____ Reading passage

Visualize a grid that divides the state into some sixty-six administrative divisions called provinces. Nara, the capital city, is at the center. Strings extend from that center to all the provinces. Each is run by a provincial governor appointed by the court of Nara. Alongside each provincial headquarters, the secular arm of the state, there is an officially sponsored Buddhist temple, the spiritual arm. At the apex of this nationwide ecclesiastical structure is the imperial sovereign’s basilica in the capital city, the great temple Tôdaiji. This temple is the seat of a colossal statue of the cosmic Buddha Dainichi, the “Great Sun,” whose powers radiate throughout the universe and are reflected, no doubt, by the imperial sovereign in Japan. In view of this awe-inspiring symbol, I call the integration of the imperial state and the universal religion in eighth-century Japan by the name of megalobuddhism, although that may be an overdrawn statement. In any event, the Nara period witnessed what textbooks call the high point of the classical “continental” pattern in Japan.

________
____ Extracted entries

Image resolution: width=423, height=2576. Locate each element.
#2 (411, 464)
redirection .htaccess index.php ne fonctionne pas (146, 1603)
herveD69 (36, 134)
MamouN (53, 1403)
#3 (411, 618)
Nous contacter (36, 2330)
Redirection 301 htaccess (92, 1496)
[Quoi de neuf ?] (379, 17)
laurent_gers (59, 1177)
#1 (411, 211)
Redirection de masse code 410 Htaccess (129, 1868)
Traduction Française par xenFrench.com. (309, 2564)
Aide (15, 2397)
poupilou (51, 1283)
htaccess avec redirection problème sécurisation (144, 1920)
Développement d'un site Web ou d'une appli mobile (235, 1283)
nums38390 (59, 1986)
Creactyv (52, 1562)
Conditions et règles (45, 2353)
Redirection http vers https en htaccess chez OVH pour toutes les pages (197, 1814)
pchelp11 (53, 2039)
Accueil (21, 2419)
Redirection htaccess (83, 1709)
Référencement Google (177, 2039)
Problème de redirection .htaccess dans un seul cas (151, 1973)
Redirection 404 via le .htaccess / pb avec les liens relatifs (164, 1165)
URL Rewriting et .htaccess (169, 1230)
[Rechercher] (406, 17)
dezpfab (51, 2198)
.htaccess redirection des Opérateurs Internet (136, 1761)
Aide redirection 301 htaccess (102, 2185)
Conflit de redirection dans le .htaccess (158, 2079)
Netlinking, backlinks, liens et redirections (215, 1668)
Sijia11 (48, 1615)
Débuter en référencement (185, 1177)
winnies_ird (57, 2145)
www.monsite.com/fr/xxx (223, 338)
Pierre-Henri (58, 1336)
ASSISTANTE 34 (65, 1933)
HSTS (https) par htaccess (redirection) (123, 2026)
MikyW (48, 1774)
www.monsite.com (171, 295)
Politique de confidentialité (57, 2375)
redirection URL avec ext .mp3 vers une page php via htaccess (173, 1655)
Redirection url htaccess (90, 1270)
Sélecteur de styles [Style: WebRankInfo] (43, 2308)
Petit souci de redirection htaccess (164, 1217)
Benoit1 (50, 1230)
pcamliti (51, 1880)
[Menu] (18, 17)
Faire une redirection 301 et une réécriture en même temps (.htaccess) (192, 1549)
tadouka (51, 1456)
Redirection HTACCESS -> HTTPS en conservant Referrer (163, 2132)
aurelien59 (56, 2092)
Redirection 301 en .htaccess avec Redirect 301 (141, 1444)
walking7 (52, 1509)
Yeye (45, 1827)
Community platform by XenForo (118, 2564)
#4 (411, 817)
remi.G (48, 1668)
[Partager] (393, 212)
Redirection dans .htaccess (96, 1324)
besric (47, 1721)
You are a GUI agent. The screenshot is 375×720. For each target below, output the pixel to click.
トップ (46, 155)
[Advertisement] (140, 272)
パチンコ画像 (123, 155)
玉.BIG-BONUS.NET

________

Answer these questions from the passage about Nara-period Japan:
(a) Roughly how many provinces was the state divided into?
(b) Who appointed each provincial governor?
(c) What temple stands at the apex of the nationwide ecclesiastical structure?
The stored lines are separate material with no connection to the passage about Nara-period Japan.

=== Task response ===
(a) Some sixty-six.
(b) The court of Nara.
(c) Tôdaiji.